AIM:
Present the lines of the records below as a numbered list, skipping any blank lines. Leave the pictures out of your answer.

Records from a pointing dataset:
__________________________________________________
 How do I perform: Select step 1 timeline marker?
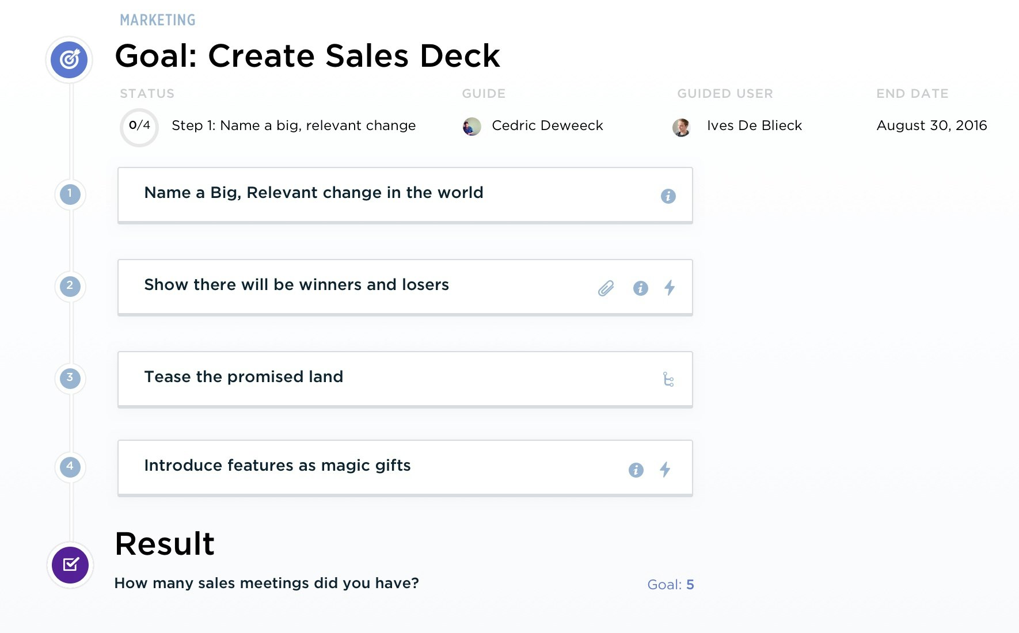70,194
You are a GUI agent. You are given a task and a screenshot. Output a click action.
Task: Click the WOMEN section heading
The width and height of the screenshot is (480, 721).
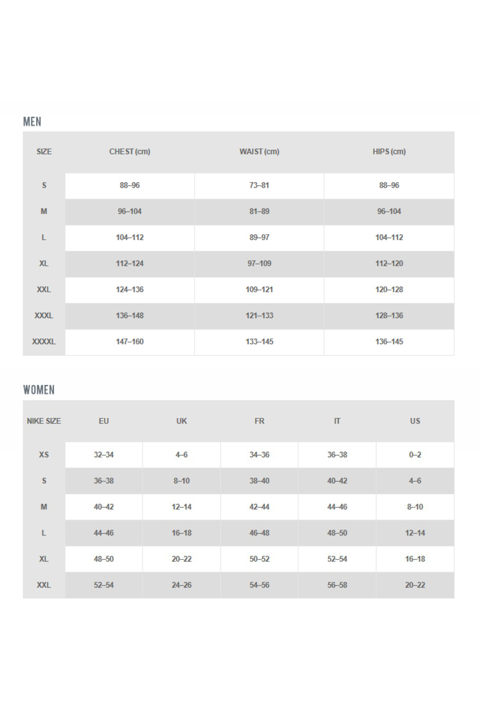pos(39,390)
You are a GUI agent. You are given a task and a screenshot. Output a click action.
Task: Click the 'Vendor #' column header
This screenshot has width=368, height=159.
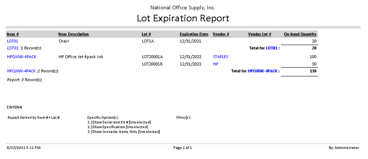[x=221, y=34]
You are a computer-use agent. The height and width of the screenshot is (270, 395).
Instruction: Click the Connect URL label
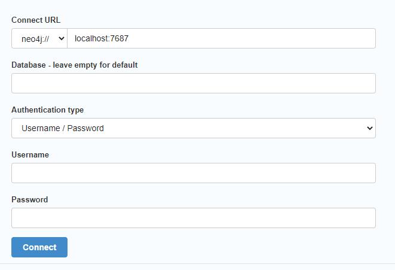tap(36, 20)
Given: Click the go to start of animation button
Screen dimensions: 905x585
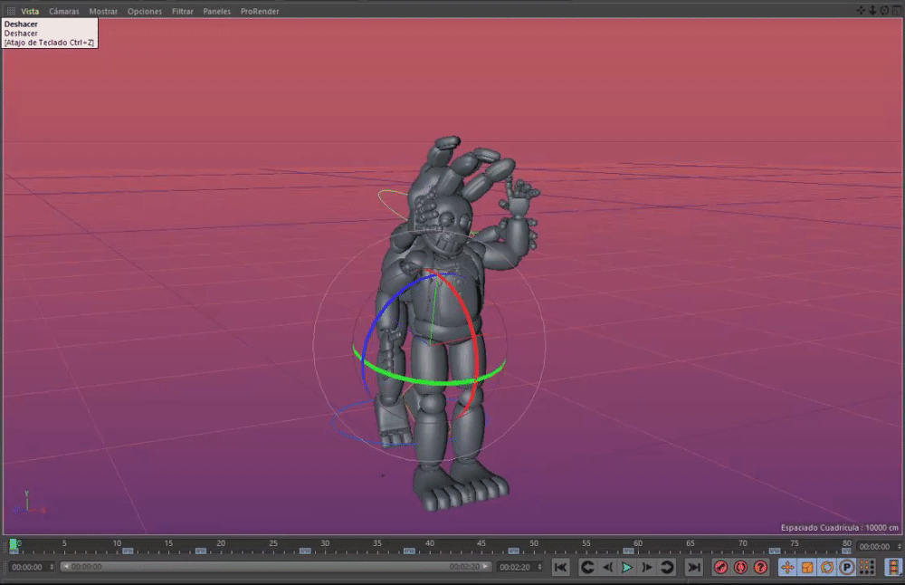Looking at the screenshot, I should coord(561,567).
__________________________________________________
THE OUTPUT:
1.  How do I perform: Select step 1 timeline marker?
2. 70,194
3. You are a GUI agent. You are given a task and a screenshot. Output a click action.
4. Task: Click the WOMEN section heading
5. The width and height of the screenshot is (480, 721).
6. pos(39,390)
7. You are a GUI agent. You are given a task and a screenshot. Output a click action.
8. Task: Click the 'Vendor #' column header
9. This screenshot has width=368, height=159.
10. [x=221, y=34]
11. You are a computer-use agent. The height and width of the screenshot is (270, 395).
12. Instruction: Click the Connect URL label
13. tap(36, 20)
14. Given: Click the go to start of animation button
15. Screen dimensions: 905x585
16. Looking at the screenshot, I should coord(561,567).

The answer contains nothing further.